Quand vous mangez, écoutez les signaux de faim et de satiété qu’envoie votre corps et évaluez-les à l’aide d’une échelle de 1 (affamé) à 10 (saturé), conseille Susan Albers, psychologue clinicienne à la Cleveland Clinic et autrice. Quand vous parvenez à un point où vous vous sentez satisfait, et non rassasié, il est temps d’arrêter. L’idée ressemble à un concept du régime Okinawa, considéré comme le plus sain de la planète : hara hachi bu, une pratique qui encourage s’arrêter de manger lorsque l’on est rassasié à 80 %.
D’après Rachel Marshall, de nombreuses personnes ont peur que l’alimentation consciente ou intuitive les fasse trop manger. « Il est intéressant de noter que la recherche montre que c’est l’inverse qui est vrai. Les restrictions alimentaires conduisent souvent à une absorption excessive d’aliments interdits. Quand les gens arrêtent de se priver, ils mangent des aliments [qu’ils aiment] jusqu’à ce qu’ils soient satisfaits, et l’envie de trop manger diminue. »

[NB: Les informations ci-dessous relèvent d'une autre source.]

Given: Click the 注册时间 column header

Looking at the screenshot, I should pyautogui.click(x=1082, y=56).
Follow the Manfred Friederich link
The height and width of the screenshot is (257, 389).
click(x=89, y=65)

Autre pierre d’achoppement fréquente : la peur de gâcher de la nourriture. « On a appris à beaucoup de personnes à terminer leur assiette quand elles étaient enfants ; en conséquence, il leur arrive souvent de manger au-delà du point de satiété par obligation », explique Rachel Marshall. Pour surmonter cela, donnez vous la permission d’arrêter de manger quand vous êtes satisfait et gardez les restes pour plus tard.
La modification des habitudes alimentaires peut nécessiter temps, pratique et patience. « Je trouve qu’il est utile d’envisager cela comme une direction plutôt que comme un objectif, car ce sont des pratiques qui doivent durer », conseille Rachel Rodgers, directrice du Programme de psychologie appliquée de recherche sur l’alimentation et l’apparence (APPEAR) à l’Université Northeastern, à Boston.
Précautions et limites
L’aspect autonome de ces méthodes peut ne pas convenir à tout un chacun : si vous avez un trouble alimentaire, il est préférable de travailler avec un psychothérapeute et / ou un diététicien pour obtenir des conseils vis-à-vis de la mise en œuvre de ces pratiques, ce sont les spécialistes qui le disent. Après tout, « une personne aux prises avec un trouble alimentaire ne sait pas ce qu’est la sensation de satiété », explique Rachel Goldman, psychologue spécialiste des comportement alimentaires et enseignante clinicienne en psychiatrie à la Faculté de médecine Grossman de l’Université de New York.
Conclusion
L'alimentation intuitive et l'alimentation en pleine conscience offrent des approches prometteuses pour améliorer la relation avec la nourriture et potentiellement favoriser la perte de poids. En écoutant les signaux internes du corps, en adoptant une attitude bienveillante envers soi-même et en se libérant des restrictions alimentaires, il est possible de cultiver une alimentation plus saine et plus équilibrée. Cependant, il est important de consulter un professionnel de la santé en cas de troubles alimentaires ou de difficultés à mettre en œuvre ces pratiques.